Esse o motivo pelo qual os benfeitores do espaço, ao responderem à  pergunta – Onde está escrita a Lei de Deus?, formulada por Kardec,  afirmaram: “Na consciência”4. Dessa forma, “o homem é constantemente o  árbitro da sua própria sorte; pode abreviar ou prolongar indefinidamente  o seu suplício; a sua felicidade ou a sua desventura dependem da  vontade que tenha de praticar o bem”.5 O resultado desse autojulgamento  será determinante e influenciará o futuro do ser, quanto às provas pelas  quais deverá experimentar nas futuras existências físicas, sem que haja  um determinismo nos acontecimentos da vida, pois “a fatalidade só  existe pela escolha que o Espírito fez, ao encarnar”.6
Pela análise das penas e dos gozos futuros, percebe-se, intuitivamente, a  existência de um planejamento divino na Criação, de forma a conduzir os  Espíritos, por seus próprios méritos, à perfeição e à felicidade,  infundindo-lhes a certeza de que o bem é um determinismo divino e “é o  fim supremo da Natureza”.7
Herdeiro divino e cocriador, o Espírito recebe de Deus todo um arsenal  de recursos para fazer face ao seu progresso, para conquistar, pelos  próprios esforços, a sua redenção que o conduzirá, no decorrer dos  milênios, ao estado de Espírito puro, quando não precisará mais  reencarnar.

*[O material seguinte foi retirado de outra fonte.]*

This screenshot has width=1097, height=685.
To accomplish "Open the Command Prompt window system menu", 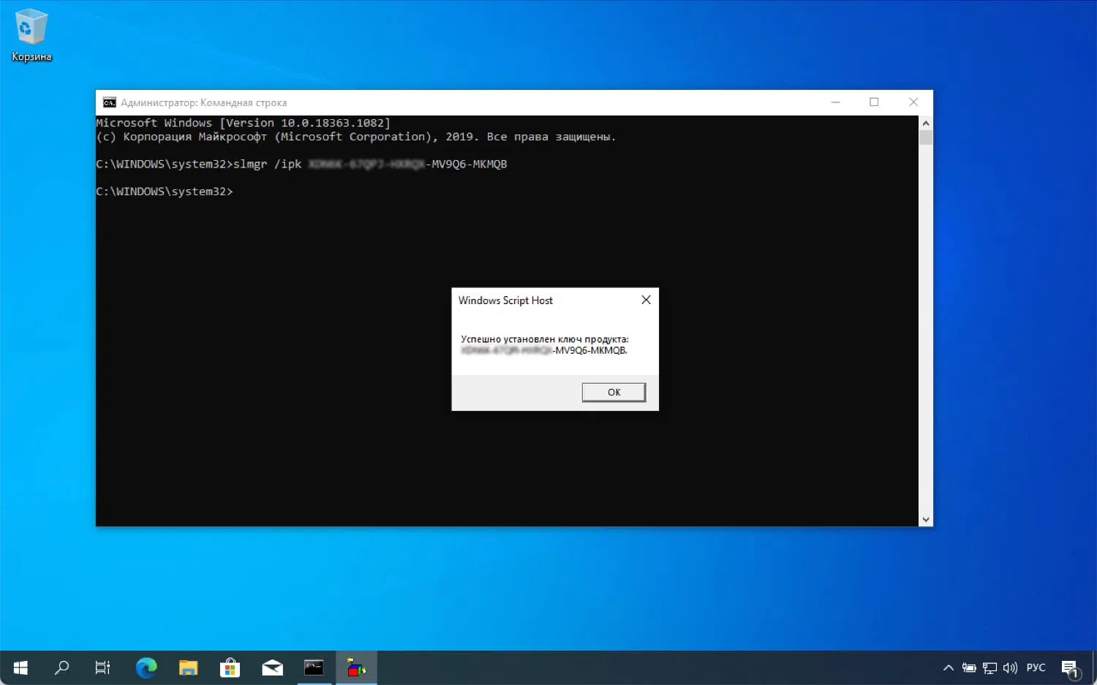I will (x=109, y=102).
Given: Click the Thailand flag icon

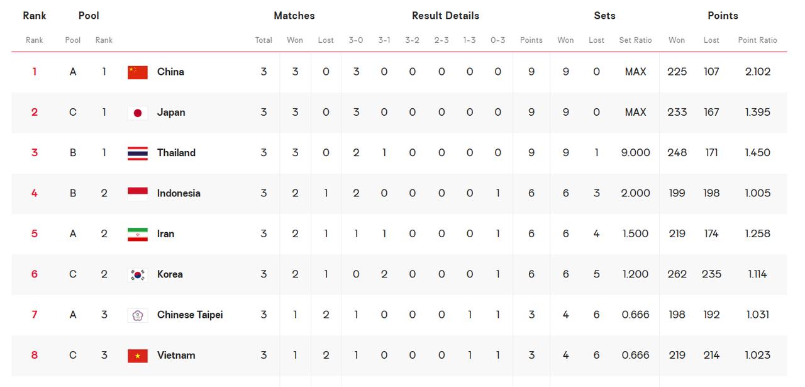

A vida no corpo físico, com o seu cortejo de provas e expiações, é um  desses inúmeros recursos disponibilizados ao aprendiz, que deve  descobrir por si mesmo os caminhos de retorno a Deus. As etapas  reencarnatórias, acompanhadas do esquecimento temporário, permitem o  recomeço do indivíduo, facultando-lhe a retificação dos erros cometidos e  a retomada de antigos compromissos com o bem, dos quais muitas vezes se afastou, graças aos enganos e ilusões a que se entregou na trajetória da existência física.
A aquisição da certeza da vida futura representa uma mudança de  paradigma de grande impacto na vida das pessoas que estão despertando  para as realidades espirituais, pois, além de oferecer uma perspectiva  consoladora e explicar racionalmente o porquê dos sofrimentos, abre-lhes  a oportunidade de imprimir novos padrões de comportamento, que  melhorarão sensivelmente a qualidade de vida espiritual delas.
De fato, a internalização desses preceitos liberta-nos das ideias  niilistas e das crenças infantis na existência do demônio e das penas  eternas, combatendo também a fé ingênua na existência de um céu  beatífico, onde passaríamos o resto da eternidade em uma monótona vida  contemplativa, ao lado de seres alados de vestes alvas.
Esses conhecimentos, essas convicções imortalistas, conduzem-nos à  verdadeira compreensão da nossa origem e destino, do nosso valor  espiritual e da nossa condição de filhos de Deus, o que nos dá mais  forças para enfrentar os desafios diários, permitindo que valorizemos  ainda mais a existência no corpo físico e a própria vida, rumo a uma  educação libertadora, da qual depende o nosso futuro espiritual.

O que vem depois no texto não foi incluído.